■ TASK OBJECTIVE ■
Pull out every line in the records below that contains the word "width", and copy each one unchanged.

■ STORED DATA ■
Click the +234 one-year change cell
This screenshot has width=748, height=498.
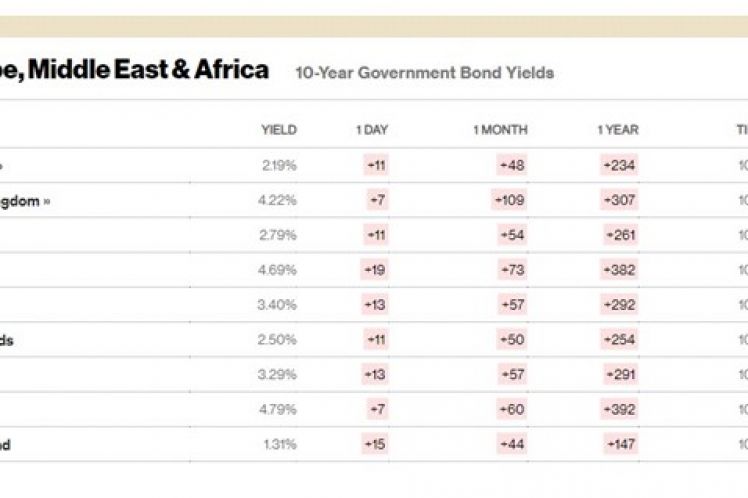click(x=619, y=165)
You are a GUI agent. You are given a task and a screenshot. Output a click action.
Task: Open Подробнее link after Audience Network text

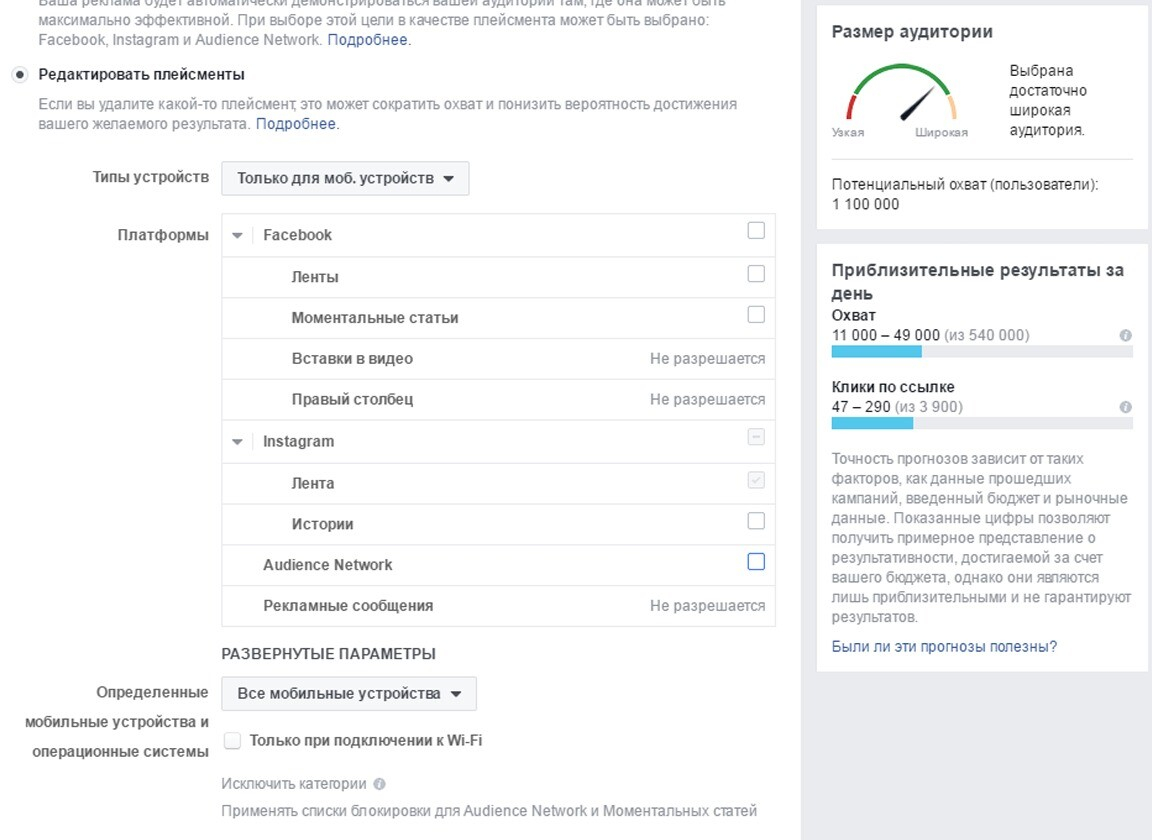point(368,40)
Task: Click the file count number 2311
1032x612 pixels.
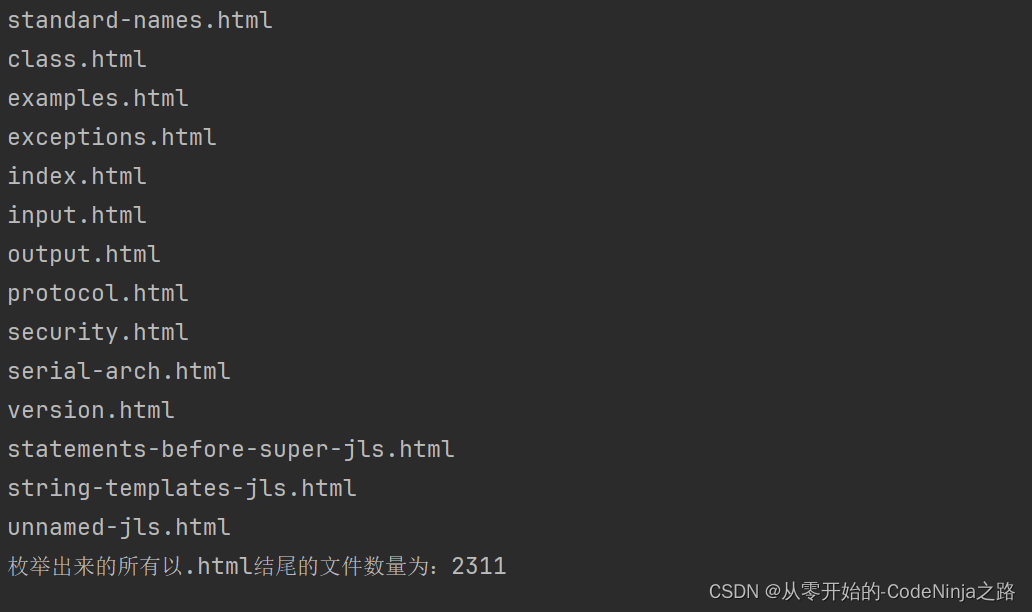Action: pyautogui.click(x=479, y=567)
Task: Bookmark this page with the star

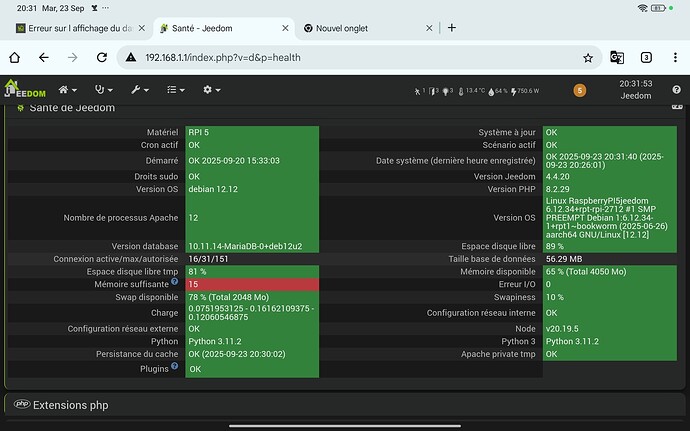Action: tap(588, 58)
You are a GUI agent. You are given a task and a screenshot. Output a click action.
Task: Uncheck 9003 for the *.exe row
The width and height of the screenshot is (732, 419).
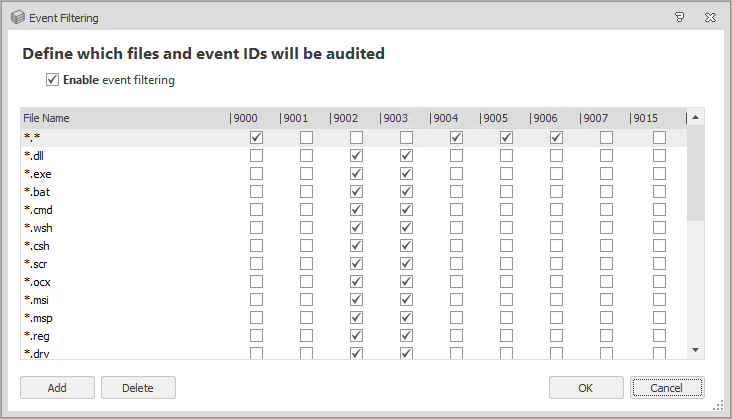(x=406, y=174)
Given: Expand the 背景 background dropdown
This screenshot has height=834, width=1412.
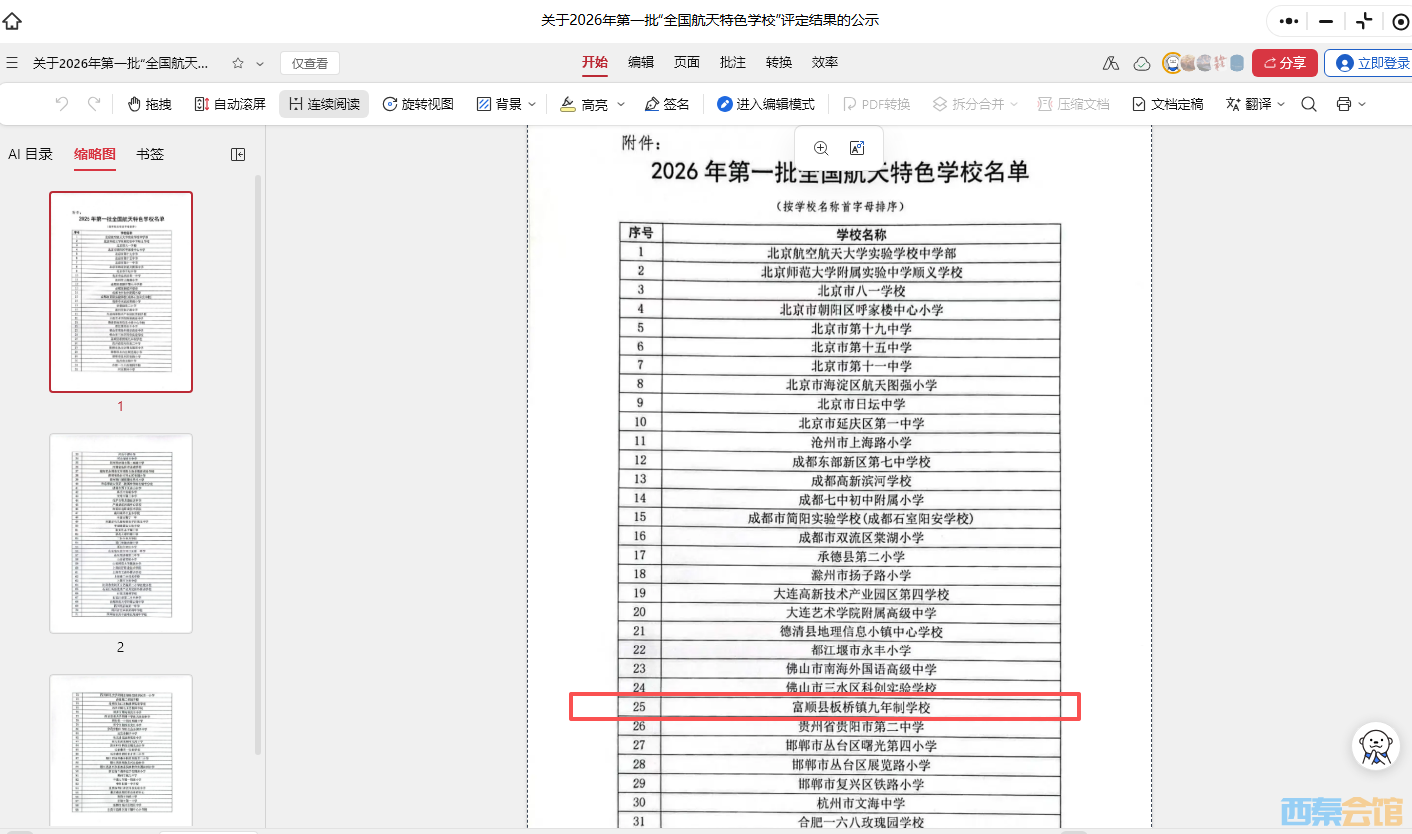Looking at the screenshot, I should point(532,104).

■ THE SOLUTION ■
This screenshot has width=748, height=498.
The width and height of the screenshot is (732, 419).
This screenshot has height=834, width=1412.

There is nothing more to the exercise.